[Document section — start]
The success of Nespresso, on the other hand, is not exportable in all segments of the food industry. Nestlé, a generalist player, is not going to migrate all its activities towards this model, whose margins – initially very high – tend to melt down when competition increases.

The other two strategies mentioned in this article, which are very different from each other, in appearance, face the same obstacle: health.

The bottom of the pyramid strategy is often associated with social issues, with a view to social innovation. Not surprisingly, in the case of Danone’s activities, the health argument is often put forward. The question is not whether or not to keep the promise of improving customer’s health. It is that activities at very low developing cost are associated with low techs and local partnerships with players whose quality standards are not at the highest international standards, and often with a form of low cost economy, all of which expose the concerned products to a higher rate of health hazards. Danone experienced this by experiencing, in some of its operations in Asia, sanitary scandals (justified or not). When venturing into co-production, aimed at reducing production costs, this type of risk is reinforced. And the consequences are potentially very expensive, with a possibility of damaging the global brand reputation in return.

The experiments conducted by Danone at the bottom of the pyramid are inconclusive for the moment. It is not surprising since it is a long term project whose success can be assessed only after ten to twenty years. But the scaling-up that will accompany development will not eliminate the risk, and will even increase the number of accidents … except when standardizing the production processes and widening their access, thus coming back to the food industry usual standards… and competitors.

The nutraceuticals strategy is also confronted with the health issue, but the obstacle is of different nature. If nutraceuticals producers really want to prove their difference, they not only need to compete with any quality products, but also with drugs and medicines, that is to say: with trades, industrial processes, standards, regulations, development time cycles, market placing, and durability of very restrictive patents, aspects defining very precisely the field game of other giants, namely the pharmaceutical industry. It is not certain that they will remain unresponsive, either by mobilizing regulatory weapons, by cutting access to some distribution channels (pharmacies) or just through occupying the field, with a more obvious legitimacy.

It is likely that the nutraceuticals  industry will have a bright future. But this future is not written yet, and this emerging business is not a virgin land in which it would be easy to take positions and keep them. Its territory (including distribution channels) is still undefined, and first explorers will not remain alone for long. Finally, one should note the vagueness of some concepts: nutraceuticals are at the crossroads of three dimensions: wellbeing (which also has to do with luxury), health (which involves clinical tests and technical perfection), and the organic field (which goes in the opposite direction). It is not easy to reconcile the sometimes contradictory demands of these three worlds.
[Document section — finish]
Task requirements
**1)** Retype the stretch of the food industry strategy passage from "The nutraceuticals strategy" through "more obvious legitimacy.".
**2)** Answer these about the food industry strategy passage:
(a) Where did Danone experience sanitary scandals?
(b) After how many years can the success of Danone's bottom of the pyramid project be assessed?
(c) What three dimensions are nutraceuticals at the crossroads of?
The data that comes after has no connection to the food industry strategy passage.
[Data — start]
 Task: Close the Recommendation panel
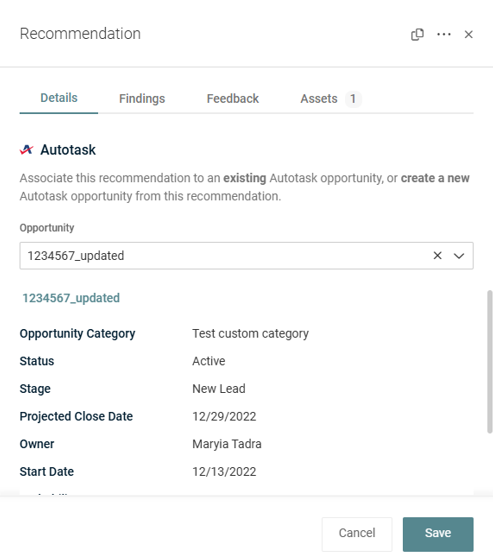(x=468, y=34)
[Data — finish]
Results
**1)**
The nutraceuticals strategy is also confronted with the health issue, but the obstacle is of different nature. If nutraceuticals producers really want to prove their difference, they not only need to compete with any quality products, but also with drugs and medicines, that is to say: with trades, industrial processes, standards, regulations, development time cycles, market placing, and durability of very restrictive patents, aspects defining very precisely the field game of other giants, namely the pharmaceutical industry. It is not certain that they will remain unresponsive, either by mobilizing regulatory weapons, by cutting access to some distribution channels (pharmacies) or just through occupying the field, with a more obvious legitimacy.

**2)**
(a) In some of its operations in Asia.
(b) After ten to twenty years.
(c) Wellbeing, health, and the organic field.